**Quoted text**:
Verify that the tree on the right is indeed a parse tree in \(G_2\).
\end{enumerate}
\item \(L(G_2) \subseteq L(G_1)\).
Straightforward induction on parse trees does not work easily. The rule
\(R ::= RR\) in \(G_2\) is not directly expressible in \(G_1\) by a simple
transformation of parse trees. However, we can note that, in fact, adding
this rule to \(G_1\) does not change the language!
Consider the grammar \(G_1'\) defined by \(S ::= SS \mid S(S)S \mid
\epsilon\). We must show that for every two words \(v\) and \(w\) in
\(L(G_1)\), \(vw\) is in \(L(G_1)\), and so adding the rule \(S ::= SS\)
does not change the language.
We induct on the length \(|v| + |w|\).
\begin{enumerate}
\item \textbf{Base case:} \(|v| + |w| = 0\). \(v = w = vw = \epsilon \in
L(G_1)\). QED.
\item \textbf{Inductive case:} \(|v| + |w| = n + 1\). The induction
hypothesis is that for every \(v', w'\) with \(|v'| + |w'| = n\), \(v'w'
\in L(G_1)\).
From the grammar, we know that either \(v = \epsilon\) or \(v = x(y)z\)
for \(x, y, z \in L(G_1)\). If \(v = \epsilon\), then \(w = vw \in
L(G_1)\). In the second case, \(vw = x(y)zw\). However, \(zw \in
L(G_1)\) by the inductive hypothesis, as \(|z| + |w| < n \).
Thus, \(vw = x(y)z'\) for \(z' \in L(G_1)\). Finally, since \(x, y, z'
\in L(G_1)\), it follows from the grammar rules that \(vw = x(y)z' \in
L(G_1)\).
\end{enumerate}
Thus, \(L(G_1) = L(G_1')\). It can now be shown just as in the first part,
that \(L(G_2) \subseteq L(G_1')\).
\end{enumerate}
\end{solution}
\end{exercise}
\begin{exercise}{}
Consider a context-free grammar \(G = (A, N, S, R)\). Define the reversed
grammar \(rev(G) = (A, N, S, rev(R))\), where \(rev(R)\) is the set of rules
is produced from \(R\) by reversing the right-hand side of each rule, i.e.,
for each rule \(n ::= p_1 \ldots p_n\) in \(R\), there is a rule \(n ::=
p_n \ldots p_1\) in \(rev(R)\), and vice versa. The terminals,
non-terminals, and start symbol of the language remain the same.
For example, \(S ::= abS \mid \epsilon\) becomes \(S ::= Sba \mid \epsilon\).
Is it the case that for every context-free grammar \(G\) defining a language
\(L\), the language defined by \(rev(G)\) is the same as the language of
reversed strings of \(L\), \(rev(L) = \{rev(w) \mid w \in L\}\)? Give a proof
or a counterexample.
\begin{solution}
Consider any word \(w\) in the original language. Looking at the definition
of a language \(L(G)\) defined by a grammar \(G\):
\begin{equation*}
w \in L(G) \iff \exists T.\; w = yield(T) \land isParseTree(G, T)
\end{equation*}
There must exist a parse tree \(T\) for \(w\) with respect to \(G\). We must
show that there exists a parse tree for \(rev(w)\) with respect to the
reversed grammar \(G_r = rev(G)\) as well.

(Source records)

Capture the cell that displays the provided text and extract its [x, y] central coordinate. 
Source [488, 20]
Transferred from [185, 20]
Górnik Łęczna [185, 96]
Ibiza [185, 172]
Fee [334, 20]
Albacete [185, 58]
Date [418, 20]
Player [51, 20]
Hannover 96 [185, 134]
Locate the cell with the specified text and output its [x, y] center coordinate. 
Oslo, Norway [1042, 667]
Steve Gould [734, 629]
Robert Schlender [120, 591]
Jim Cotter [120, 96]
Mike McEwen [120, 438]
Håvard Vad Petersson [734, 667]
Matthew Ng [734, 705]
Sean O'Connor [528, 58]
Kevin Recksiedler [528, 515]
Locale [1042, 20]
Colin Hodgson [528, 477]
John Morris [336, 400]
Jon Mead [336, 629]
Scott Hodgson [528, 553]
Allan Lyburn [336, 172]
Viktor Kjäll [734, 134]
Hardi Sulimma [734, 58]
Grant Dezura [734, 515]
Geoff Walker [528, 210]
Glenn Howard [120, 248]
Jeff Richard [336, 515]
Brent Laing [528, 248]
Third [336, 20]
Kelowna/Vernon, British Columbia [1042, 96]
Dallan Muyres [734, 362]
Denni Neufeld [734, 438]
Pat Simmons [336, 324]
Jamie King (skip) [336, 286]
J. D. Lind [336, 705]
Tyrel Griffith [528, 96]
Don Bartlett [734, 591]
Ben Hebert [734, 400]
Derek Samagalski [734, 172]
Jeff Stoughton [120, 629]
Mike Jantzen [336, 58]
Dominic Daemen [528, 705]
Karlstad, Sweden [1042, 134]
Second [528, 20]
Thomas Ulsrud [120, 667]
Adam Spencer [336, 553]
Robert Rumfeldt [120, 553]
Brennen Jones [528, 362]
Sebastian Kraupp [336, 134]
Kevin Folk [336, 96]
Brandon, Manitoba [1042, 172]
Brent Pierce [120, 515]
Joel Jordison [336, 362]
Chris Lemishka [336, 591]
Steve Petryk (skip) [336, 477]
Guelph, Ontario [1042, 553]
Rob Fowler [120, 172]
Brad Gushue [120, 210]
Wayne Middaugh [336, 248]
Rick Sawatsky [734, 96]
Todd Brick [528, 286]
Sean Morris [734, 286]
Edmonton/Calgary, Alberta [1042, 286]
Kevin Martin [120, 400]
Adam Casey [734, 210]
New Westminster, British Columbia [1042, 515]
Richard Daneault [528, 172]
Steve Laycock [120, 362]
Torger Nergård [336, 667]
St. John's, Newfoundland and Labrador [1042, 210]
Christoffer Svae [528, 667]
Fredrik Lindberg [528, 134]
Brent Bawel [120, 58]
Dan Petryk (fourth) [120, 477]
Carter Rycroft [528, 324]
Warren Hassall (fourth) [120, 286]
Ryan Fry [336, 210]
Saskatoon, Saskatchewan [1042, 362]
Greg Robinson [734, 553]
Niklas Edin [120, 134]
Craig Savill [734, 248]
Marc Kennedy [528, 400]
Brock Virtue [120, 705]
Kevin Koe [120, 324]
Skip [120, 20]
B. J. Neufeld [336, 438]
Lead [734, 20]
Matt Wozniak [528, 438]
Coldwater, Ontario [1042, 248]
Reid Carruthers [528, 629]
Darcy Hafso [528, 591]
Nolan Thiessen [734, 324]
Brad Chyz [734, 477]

**Direction**:
Answer these questions from the grammar exercises, one answer per line and numbered to match:
1. Which rules define the grammar G1'?
2. On what quantity does the proof that vw is in L(G1) induct?
3. In the reversed grammar, what does S ::= abS | ε become?

**Correct result**:
1. S ::= SS | S(S)S | ε
2. The length |v| + |w|
3. S ::= Sba | ε